Segment Open
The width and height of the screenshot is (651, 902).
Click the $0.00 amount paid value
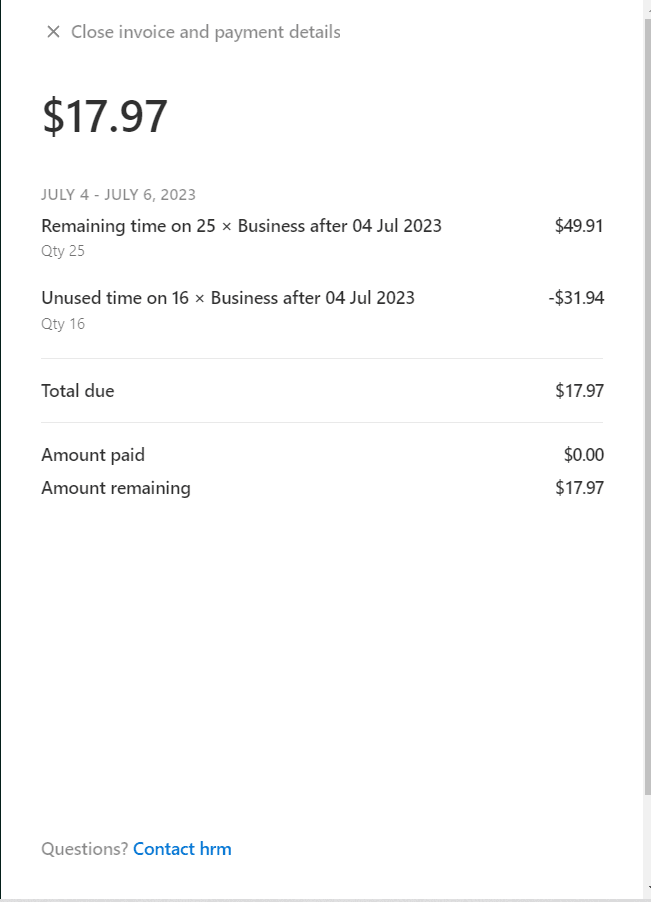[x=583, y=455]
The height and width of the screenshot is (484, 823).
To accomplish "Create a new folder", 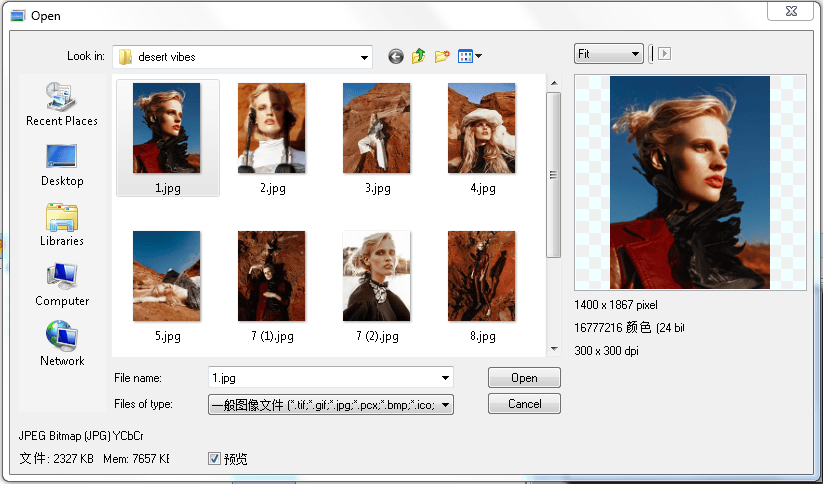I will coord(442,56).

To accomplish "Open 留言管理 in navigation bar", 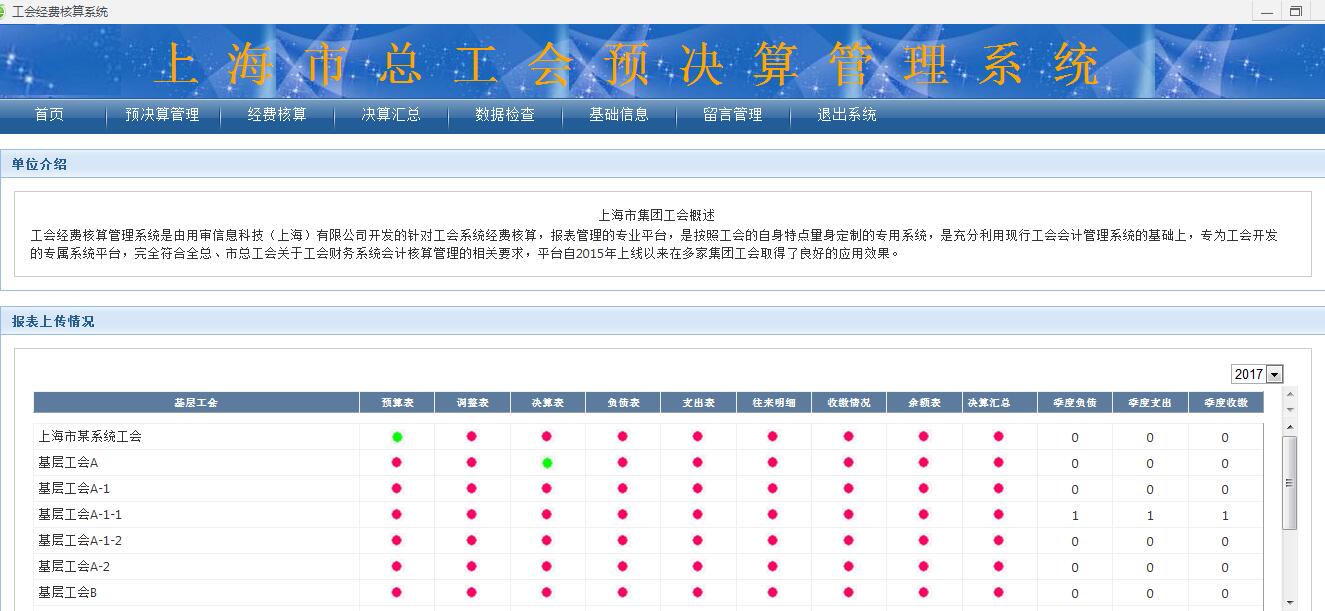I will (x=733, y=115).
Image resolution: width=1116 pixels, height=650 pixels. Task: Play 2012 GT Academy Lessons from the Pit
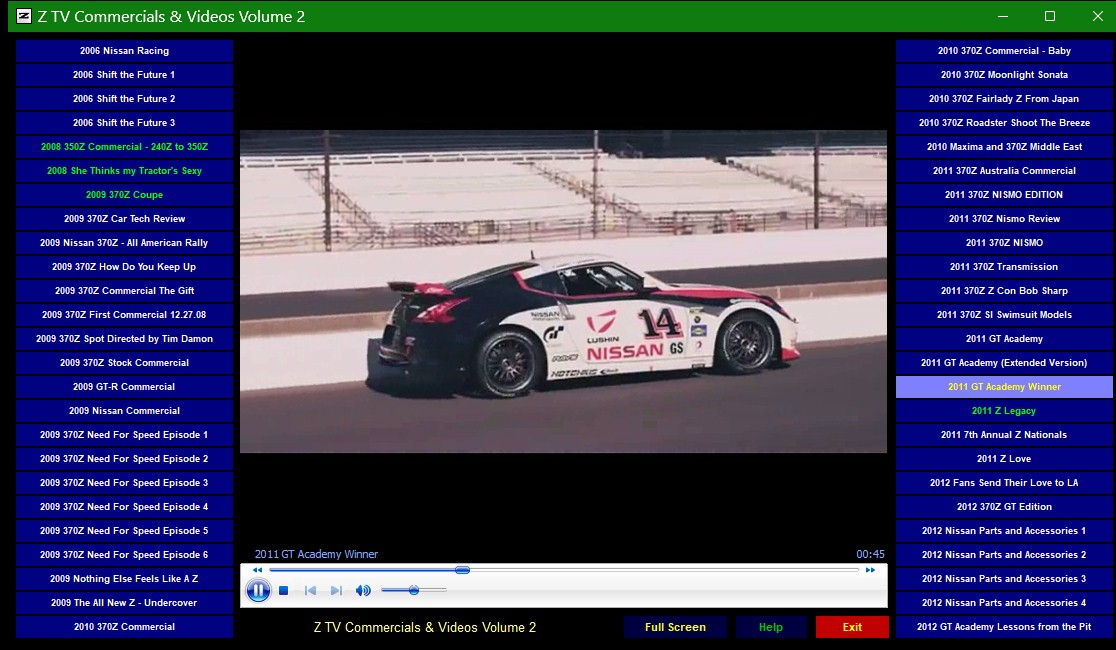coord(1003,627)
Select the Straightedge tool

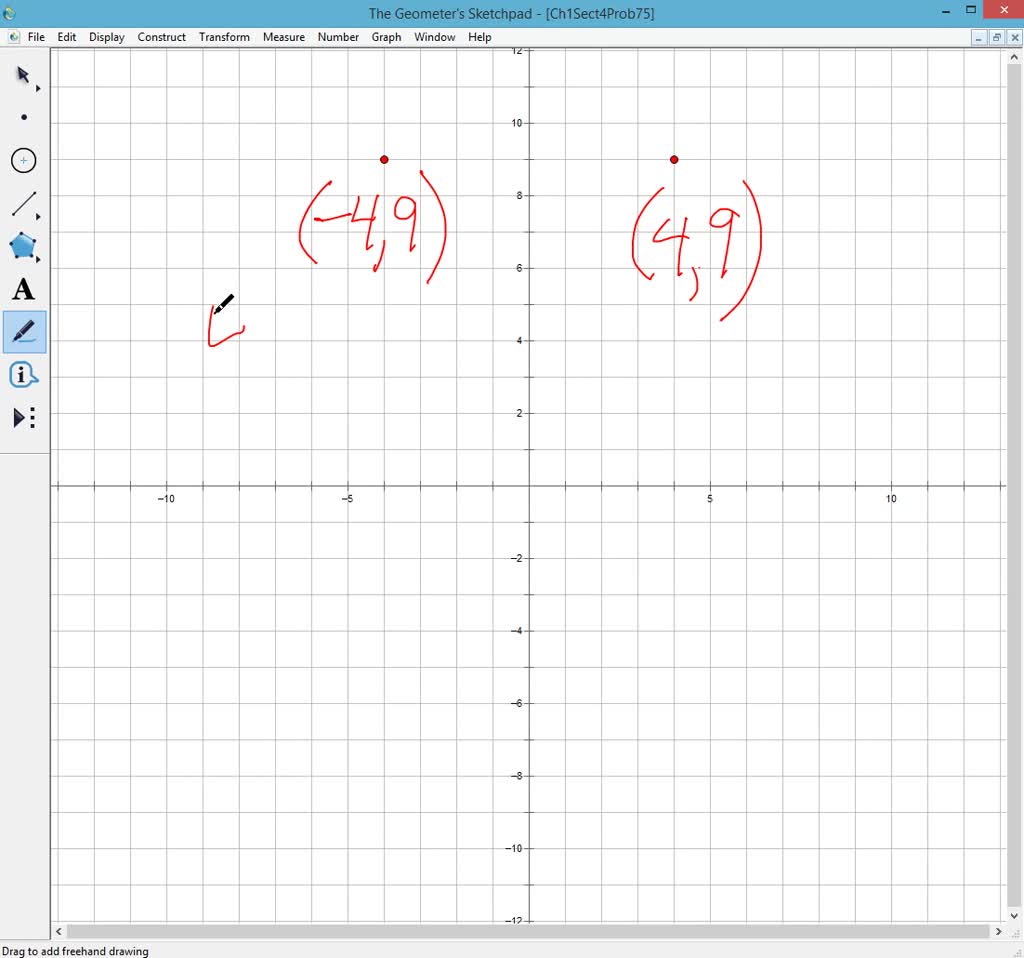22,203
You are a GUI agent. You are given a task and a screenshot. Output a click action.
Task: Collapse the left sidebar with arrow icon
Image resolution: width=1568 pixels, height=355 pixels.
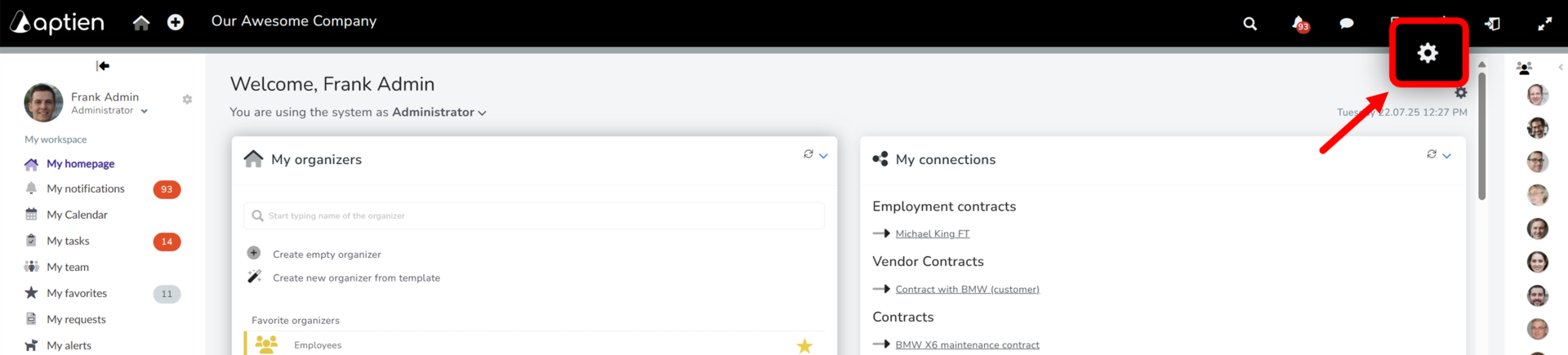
Segment Closed
*BRIEF*.
Copy all lines from the data that hold the word "screenshot".

*OUTPUT BELOW*.
The width and height of the screenshot is (651, 902).
The height and width of the screenshot is (484, 823).
You are a GUI agent. You are given a task and a screenshot. Output a click action.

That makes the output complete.